Il piccolo Giuseppe poteva salvarsi. Secondo una prima ricostruzione, ci sarebbe un buco di due ore tra quando l’uomo – poi accusato dell’omicidio del figlio della sua compagna – avrebbe telefonato a sua madre e quando quest’ultima avrebbe raggiunto la casa della tragedia per poi chiamare i soccorsi. Non è chiaro, tra l’altro, quale sia la posizione della madre del piccolo, se fosse o meno presente al momento dell’aggressione. 

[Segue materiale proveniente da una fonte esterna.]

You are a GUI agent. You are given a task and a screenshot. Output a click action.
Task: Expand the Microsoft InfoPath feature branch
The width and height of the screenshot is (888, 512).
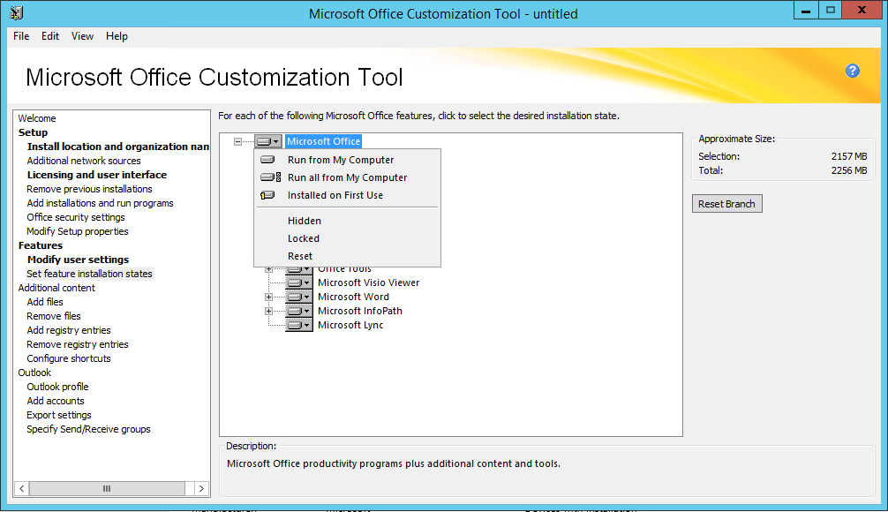click(268, 311)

È agghiacciante il quadro che emerge in queste ore: la madre potrebbe essere stata presente nel momento della tragedia, quando il suo fidanzato – per motivi futili – ha pestato il piccolo Giuseppe. Ma lei non avrebbe fatto niente per difendere il bimbo, nemmeno quando questo ha perso i sensi. In altre parole, si sarebbe potuto salvare se solo fosse intervenuta in tempo, fermando la furia dell’aggressore.

Tutte ricostruzioni ancora da verificare ma che, se venissero confermate, aggraverebbero la posizione della donna. Perché non è intervenuta (qualora fosse stata presente, così come emerge in queste ore)?

Come riportato dal quotidiano “Il Mattino”, alle 10 di domenica mattina l’uomo avrebbe chiamato a casa della sorella e avrebbe parlato con sua madre (poi giunta a casa della coppia qualche ora dopo). Frequenti sarebbero stati i litigi tra i due ma nessuno avrebbe mai potuto pensare che un giorno quell’uomo potesse fare del male al piccolo Giuseppe.